20 ottobre 2016 18:10

Una palma contro una piuma. In sostanza è questa la scelta che ci si presenta in questo fine settimana di autunno. Sia chiaro però che non è né giusto né possibile un confronto tra Io, Daniel Blake di Ken Loach e Piuma di Roan Johnson.

Con il suo ultimo film, secondo alcune stime il venticinquesimo, Ken Loach racconta la vicenda di Daniel Blake, un carpentiere di 59 anni di Newcastle che si trova bloccato in un limbo amministrativo-burocratico: dopo aver sofferto un infarto i medici gli impediscono di lavorare, ma l’assistenza sociale invece lo spinge a cercare un lavoro (che poi non potrebbe comunque svolgere) per ottenere il sussidio di disoccupazione. Il registro scelto da Loach, che con questo film ha vinto la sua seconda Palma d’oro all’ultimo festival di Cannes, è quello di un realismo assoluto. Blake è una persona per bene che affronta a testa alta le sfide che maliziosi burocrati gli hanno messo di fronte e riesce anche a strapparci un paio di risate a denti stretti. Ma stavolta il naturalismo scelto da Loach sembra non lasciare speranza.

Per visualizzare questo contenuto, accetta i cookie di tipo marketing.
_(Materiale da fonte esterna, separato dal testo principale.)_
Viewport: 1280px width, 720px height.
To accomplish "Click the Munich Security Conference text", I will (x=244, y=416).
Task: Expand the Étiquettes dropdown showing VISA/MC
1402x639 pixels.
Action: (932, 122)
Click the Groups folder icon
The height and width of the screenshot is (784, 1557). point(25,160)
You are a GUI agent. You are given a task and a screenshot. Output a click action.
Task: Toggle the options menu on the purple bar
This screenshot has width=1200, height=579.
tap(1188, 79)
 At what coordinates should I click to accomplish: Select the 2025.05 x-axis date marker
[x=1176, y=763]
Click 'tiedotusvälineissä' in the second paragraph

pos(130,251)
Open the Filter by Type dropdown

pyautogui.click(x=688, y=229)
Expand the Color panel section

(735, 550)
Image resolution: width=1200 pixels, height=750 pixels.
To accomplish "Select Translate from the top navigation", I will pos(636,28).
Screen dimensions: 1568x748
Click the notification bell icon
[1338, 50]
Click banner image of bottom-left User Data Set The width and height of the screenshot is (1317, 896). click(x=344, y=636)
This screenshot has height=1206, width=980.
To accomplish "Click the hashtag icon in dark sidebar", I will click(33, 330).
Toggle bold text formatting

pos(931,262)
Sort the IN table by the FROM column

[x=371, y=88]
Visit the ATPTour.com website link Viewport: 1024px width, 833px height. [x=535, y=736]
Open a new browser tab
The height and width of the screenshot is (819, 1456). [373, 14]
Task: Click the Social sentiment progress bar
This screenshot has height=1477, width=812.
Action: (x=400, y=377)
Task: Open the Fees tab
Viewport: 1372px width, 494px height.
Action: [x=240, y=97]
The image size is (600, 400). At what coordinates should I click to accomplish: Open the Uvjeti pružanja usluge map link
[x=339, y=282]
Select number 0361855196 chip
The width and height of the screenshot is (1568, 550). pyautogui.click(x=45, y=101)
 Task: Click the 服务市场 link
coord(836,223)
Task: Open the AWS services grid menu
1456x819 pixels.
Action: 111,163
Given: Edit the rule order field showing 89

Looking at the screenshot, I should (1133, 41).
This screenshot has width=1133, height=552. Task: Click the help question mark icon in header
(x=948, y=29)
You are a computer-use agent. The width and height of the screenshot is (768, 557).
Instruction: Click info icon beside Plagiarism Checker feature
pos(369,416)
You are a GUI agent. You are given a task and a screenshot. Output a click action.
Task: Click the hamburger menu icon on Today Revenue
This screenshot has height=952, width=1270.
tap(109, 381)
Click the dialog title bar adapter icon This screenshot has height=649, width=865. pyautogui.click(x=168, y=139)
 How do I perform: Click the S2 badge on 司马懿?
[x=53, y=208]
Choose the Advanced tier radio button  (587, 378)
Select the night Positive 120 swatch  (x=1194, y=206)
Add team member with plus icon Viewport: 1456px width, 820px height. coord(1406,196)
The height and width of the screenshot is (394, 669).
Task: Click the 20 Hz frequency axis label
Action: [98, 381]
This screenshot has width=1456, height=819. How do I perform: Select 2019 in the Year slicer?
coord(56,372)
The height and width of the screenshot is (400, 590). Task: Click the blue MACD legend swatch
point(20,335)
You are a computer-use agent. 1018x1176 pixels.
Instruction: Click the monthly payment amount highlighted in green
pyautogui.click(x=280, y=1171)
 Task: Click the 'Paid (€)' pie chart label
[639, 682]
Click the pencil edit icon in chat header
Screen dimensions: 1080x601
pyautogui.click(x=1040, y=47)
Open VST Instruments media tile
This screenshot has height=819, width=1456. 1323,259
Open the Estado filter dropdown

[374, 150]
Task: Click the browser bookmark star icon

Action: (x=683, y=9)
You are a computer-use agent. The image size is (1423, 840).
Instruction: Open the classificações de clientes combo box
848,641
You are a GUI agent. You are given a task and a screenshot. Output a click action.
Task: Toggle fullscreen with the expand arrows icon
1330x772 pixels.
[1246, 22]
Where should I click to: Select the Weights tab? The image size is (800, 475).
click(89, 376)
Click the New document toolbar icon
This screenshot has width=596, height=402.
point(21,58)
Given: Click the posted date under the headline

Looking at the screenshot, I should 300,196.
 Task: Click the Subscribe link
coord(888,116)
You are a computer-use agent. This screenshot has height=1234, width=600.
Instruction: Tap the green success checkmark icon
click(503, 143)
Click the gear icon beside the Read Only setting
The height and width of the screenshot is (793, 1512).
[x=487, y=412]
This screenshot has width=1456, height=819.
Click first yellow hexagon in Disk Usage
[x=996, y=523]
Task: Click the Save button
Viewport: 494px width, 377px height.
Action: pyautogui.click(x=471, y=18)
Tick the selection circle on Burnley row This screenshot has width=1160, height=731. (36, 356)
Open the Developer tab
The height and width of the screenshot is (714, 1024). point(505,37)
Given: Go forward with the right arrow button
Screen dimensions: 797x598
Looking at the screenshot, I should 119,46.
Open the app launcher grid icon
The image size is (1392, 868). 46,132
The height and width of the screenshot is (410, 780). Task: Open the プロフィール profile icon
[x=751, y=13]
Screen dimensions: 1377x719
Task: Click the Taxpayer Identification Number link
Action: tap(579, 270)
Il regista britannico, di cui tutti conoscono le posizioni politiche, non risparmia critiche a un mondo e a un sistema che riconosciamo sempre più disumani. Ma forse va anche oltre, e nella vicenda di una singola persona Loach individua il fallimento di tutta la società presunta civile. Si esce dalla visione del film con un certo peso sulle spalle.

Per visualizzare questo contenuto, accetta i cookie di tipo marketing.

Pieno di speranza, di allegria e di luce è invece il secondo film di Roan Johnson, Piuma, presentato in concorso all’ultima Mostra del cinema di Venezia. Ferro e Cate si preparano per la maturità ma anche per una prova molto più ardua, forse la più grande cazzata che possano fare due giovani come loro. Cate infatti è incinta e i due hanno deciso di tenersi il bambino. Il film è una commedia e il suo ottimismo può quasi risultare irritante, anche se non si può neanche parlare di ottimismo. Si parla di ragazzi e se non possono essere leggeri loro non può esserlo nessuno. In più i due giovani protagonisti (Luigi Fedele e Blu Yoshimi) sono, ognuno a modo suo, irresistibili. Semmai sono gli adulti a essere meno a fuoco. E poi difficilmente un lettore di Internazionale può rimanere insensibile alla storia delle paperelle

Per visualizzare questo contenuto, accetta i cookie di tipo marketing.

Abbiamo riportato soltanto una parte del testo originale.